** Start of Data shown **

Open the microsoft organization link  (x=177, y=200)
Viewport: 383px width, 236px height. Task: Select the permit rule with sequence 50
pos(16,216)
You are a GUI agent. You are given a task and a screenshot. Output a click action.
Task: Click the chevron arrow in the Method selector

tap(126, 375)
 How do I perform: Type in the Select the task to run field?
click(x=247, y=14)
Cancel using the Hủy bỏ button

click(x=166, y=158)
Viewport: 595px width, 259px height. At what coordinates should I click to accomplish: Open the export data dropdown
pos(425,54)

** End of Data shown **
** Start of Data shown **

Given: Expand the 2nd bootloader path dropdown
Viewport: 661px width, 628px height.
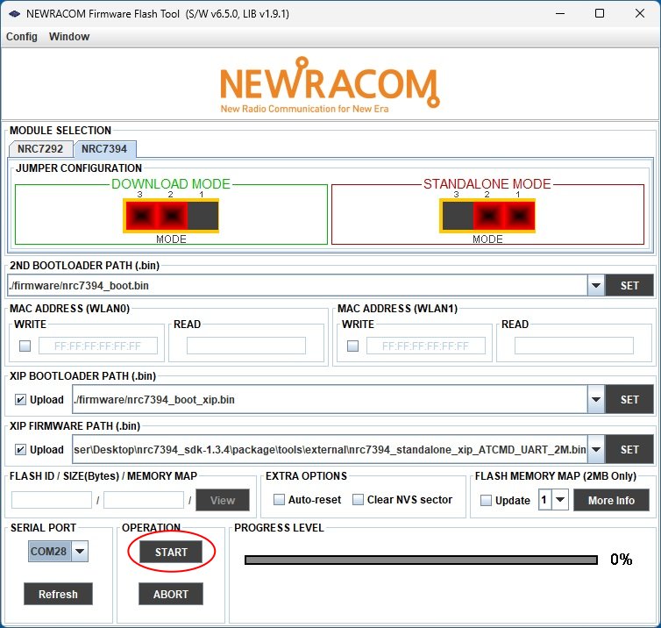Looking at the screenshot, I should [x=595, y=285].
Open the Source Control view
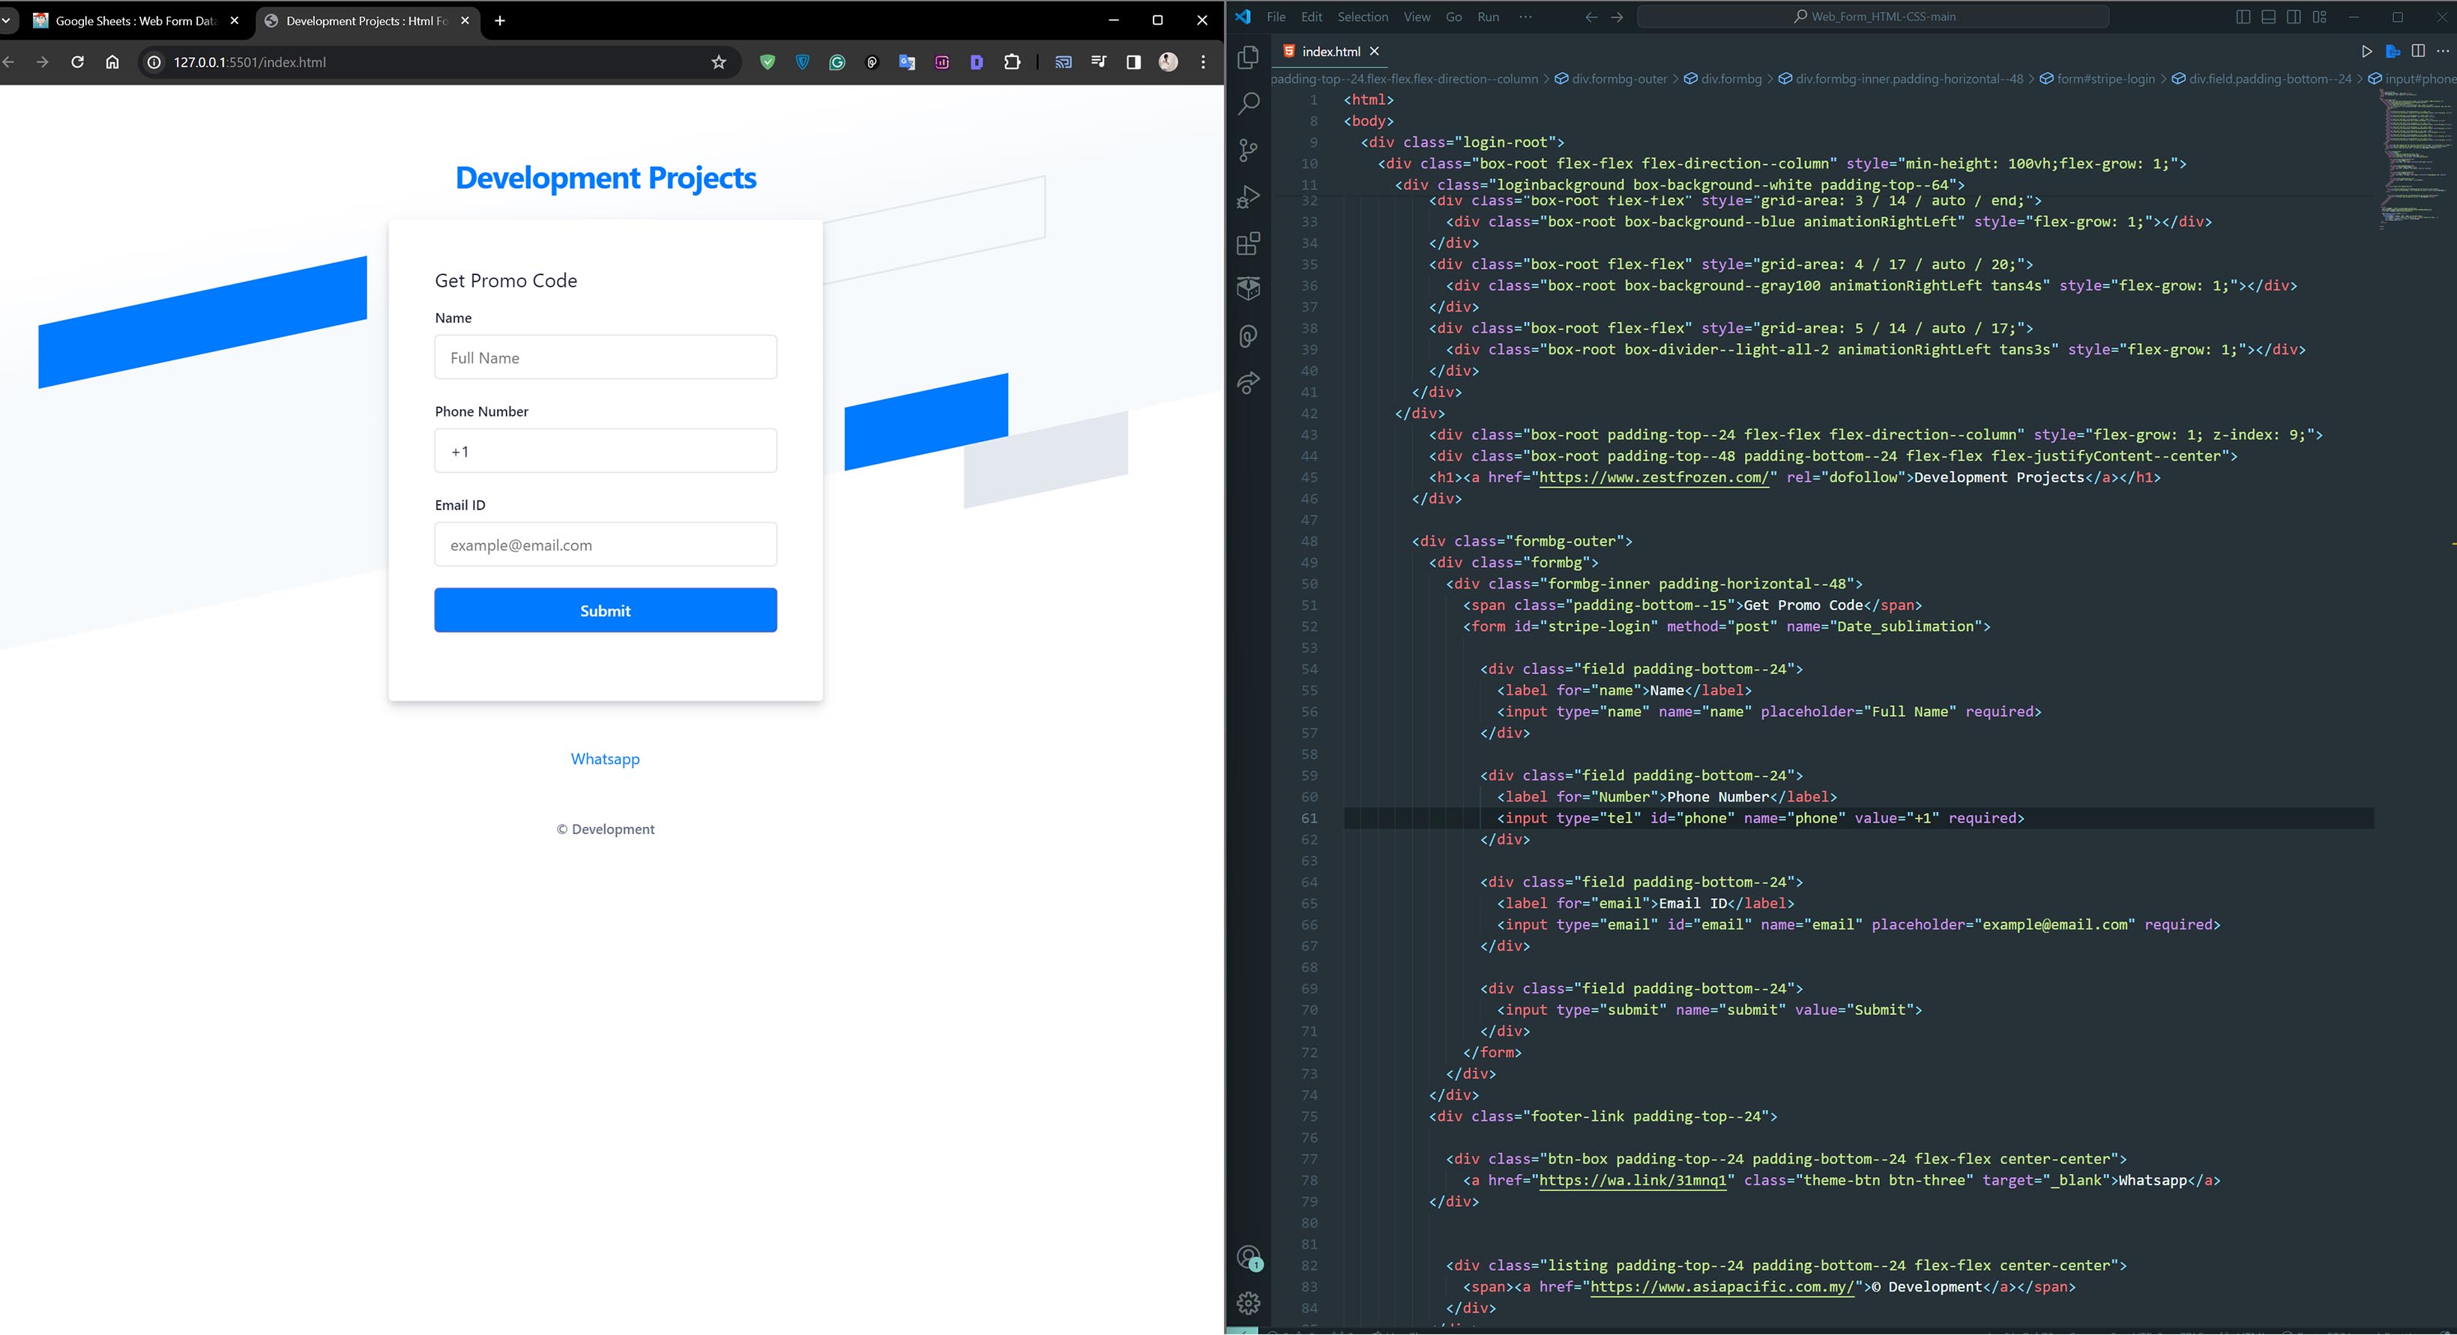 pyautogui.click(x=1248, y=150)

** End of Data shown **
** Start of Data shown **

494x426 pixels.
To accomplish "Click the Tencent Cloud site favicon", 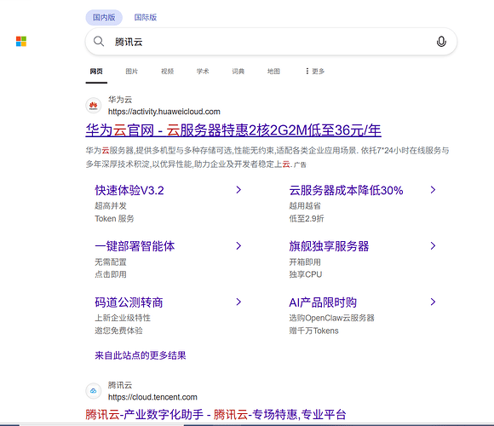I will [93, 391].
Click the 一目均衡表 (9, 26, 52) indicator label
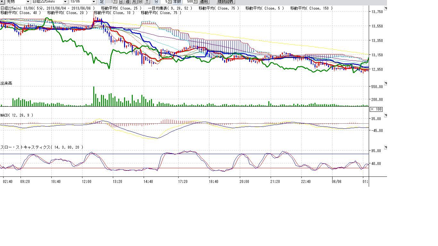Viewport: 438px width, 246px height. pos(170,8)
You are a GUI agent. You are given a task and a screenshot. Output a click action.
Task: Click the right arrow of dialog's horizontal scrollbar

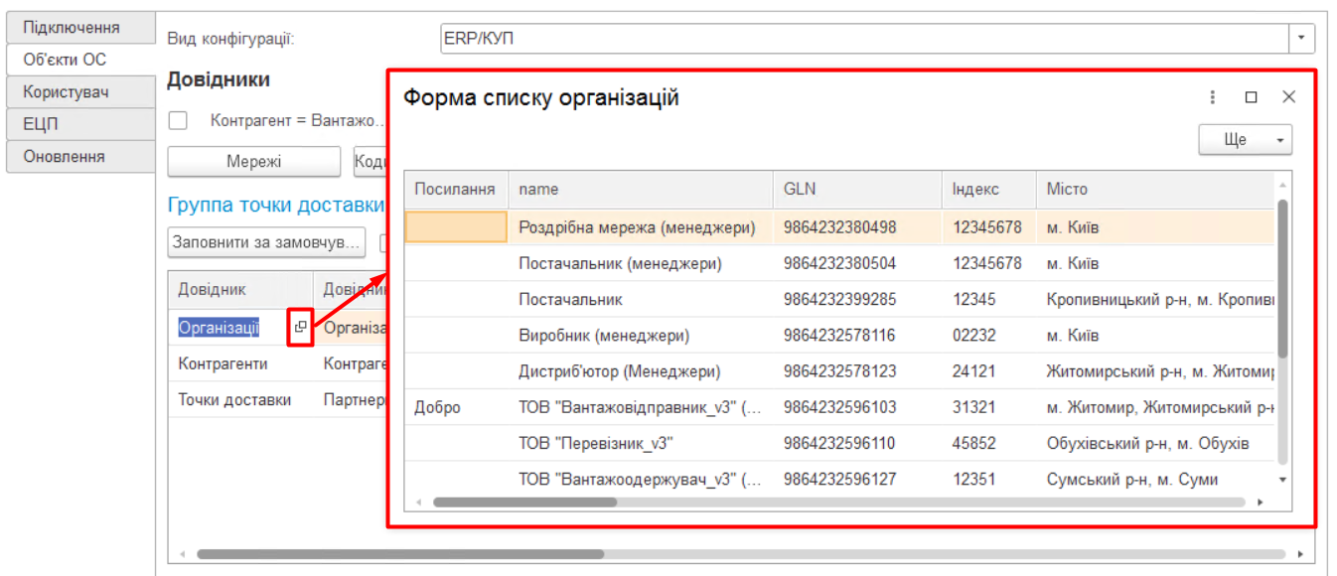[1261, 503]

** End of Data shown **

■ What you will do ■
Retype the entries from the line with "Given: Expand the" to the line with "pyautogui.click(x=1248, y=150)", leaving out the pictures.

■ Full response ■
Given: Expand the 2nd bootloader path dropdown
Viewport: 661px width, 628px height.
Looking at the screenshot, I should [x=595, y=285].
Open the Source Control view
 pyautogui.click(x=1248, y=150)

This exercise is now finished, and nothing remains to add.